En bloquant Facebook, le Sri Lanka a aussi bloqué la fonction "safety check", qui permet aux utilisateurs situés dans une zone touchée par une catastrophe de signaler qu'ils sont "en sécurité".

"Les gens ont besoin des plateformes numériques pour avoir une information fiable et contacter leurs proches", a estimé sur Twitter Allie Funk, de l'association de protection des droits humains Freedom House. Cette décision est "dangereuse", estime-t-elle. De plus, selon des études universitaires, le blocage des réseaux sociaux est susceptible de mener à davantage de violences au lieu de les limiter.

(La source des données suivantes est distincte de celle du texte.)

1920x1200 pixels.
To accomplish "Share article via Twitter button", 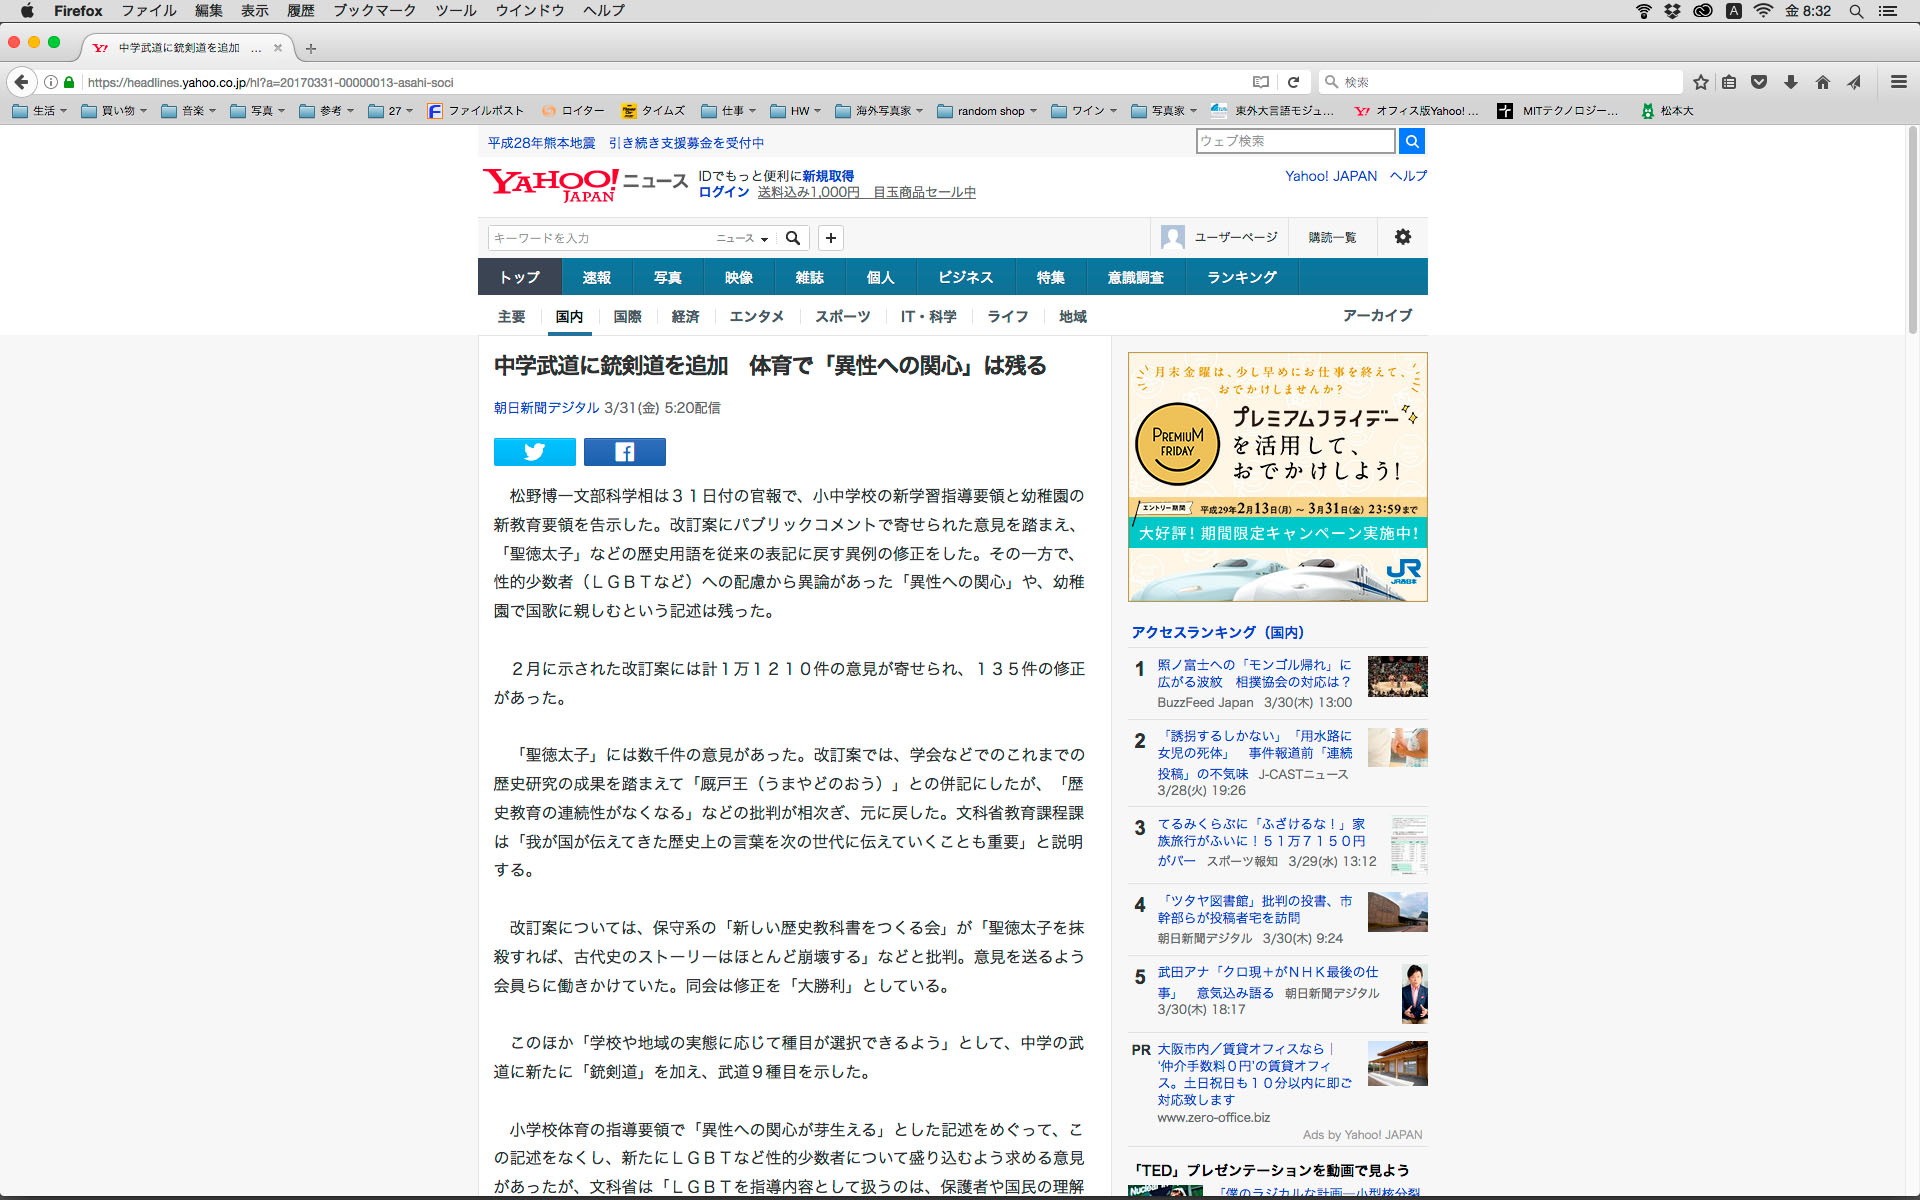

Jan Rydzak, de l'Université de Stanford (Ouest) avait ainsi écrit en février qu'en Inde, cela "avait été beaucoup plus souvent associé à des hausses de cas de violences collectives". Cette décision est "une conséquence inévitable et malheureuse de l'incapacité des plateformes à arrêter l'amplification" sur Internet des complots et de la colère, pense pour sa part Karen Kornbluh, ancienne conseillère à la Maison Blanche, aujourd'hui en charge des questions de démocratie numérique au sein du think-tank German Marshall Fund.

"Cela illustre l'idée fausse selon laquelle tout changement dans les pratiques des plateformes (internet) aboutirait à étouffer la liberté d'expression (...), si elles continuent à amplifier la désinformation, cela conduira à moins de liberté d'expression sur internet", ajoute-t-elle.